One of the goals of the working group tasked with drafting a plan for the North Dock site was to select one or two cabins to be preserved. Their great frustration was that the Furgarians never cooperated and came up with their choices. It's probably just as well they didn't, because it is not known on what criteria they might have based their decisions. The SHPO determination, however, helps establish the criteria for choice. If only a few buildings are to be saved, they should be those that played the longest and most significant role in the history of the fishing village. The Sanborn maps, which were instrumental in making the case for the site's historic significance, can also be helpful in determining how the site should be preserved and developed.

SHPO's recognition of the site's historic significance also suggests that the task of coming up with a plan for its future--one that is sympathetic and creative and ultimately of greater value to the community than simply demolishing everything--might better be handled by the Historic Preservation Commission than the Common Council. The HPC could seek the assistance of Hudson residents who have expertise in designing exhibitions and interpretative programs or an interest in conceptualizing a public use for this particular site. The Council would still have to approve the plan; they just wouldn't have to create it.


  1. "Their great frustration was that the Furgarians never cooperated and came up with their choices."

    The reason for this is that the end use has never been determined/stated.

    Kind of silly to remove fishermen using the property for the pre-historic use to build a museum to the historic use.

    Furthermore, many of the Furgarians have a single word of advice to those who plan to take a cabin and turn it over to block the historic use: "insurance."

  2. But you have to be amazed that we're even having this conversation, Joe.

    I'd offer two things to follow your perfectly reasonable (and Federally supported) argument about access, the first having to do with the leasing of shacks for commercial purposes and the second with an unrelated another idea.

    It's not true that the city cannot lease waterfront property after it's been properly alienated by the state legislature. If the city doesn't want to, then that's different matter.

    For the second idea, check out this guy talking about his Shad Museum in Haddam, Connecticut. Advance it to 7 minutes to have a look inside:

    It's not one thing or the other. Gossips has the right idea: "What happens to the site must be the outcome of planning that respects its historic value."

    I think Joe's just saying don't forget its value to navigation and water access too, which goes hand in hand.

    1. What's the purpose of a historical site but to remind us of a bygone era? A time where liberty was arbitrarily large because government was infinitesimal.

  3. More importantly Tim, the damage done by separating life long friends and three generations of family members.

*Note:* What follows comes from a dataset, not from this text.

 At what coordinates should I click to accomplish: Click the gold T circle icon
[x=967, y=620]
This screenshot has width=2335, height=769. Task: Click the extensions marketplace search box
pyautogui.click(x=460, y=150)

    Many of us don't have another 20 years to make 100 new friends.

    This all could have been avoided if only our "servants" were not trying to profit from the sale of public use lands.

    Some of our members are contractors and have 30 years experience in their respective trades.Working together we could have removed the cabins beyond repair, that would have made room for more and new uses at no cost to taxpayers.

    I would like take this opportunity to thank Gossips for publishing most of my rants on this issue and more importantly for NOT publishing the others.

    Thank you Carole!.

    1. Well done, thanks for the laugh Joe!

      Yes, the loss of community is irreparable.

      For me it began when you looked out your door one hot afternoon and saw a pathetic-looking landscape painter struggling at his easel.

      You didn't even ask, you just brought me a beer and said "It really looks like you need this." And I did!

  4. Because there was an immediate need for wharves, and nobody would build them if when the king arrived, he could take them back,the American shore was given to those who could maintain their wharf.

    Anyone who has slipped into the Hudson in the last three years knows that "king" has no clue how to maintain a wharf, let alone how to promote its use.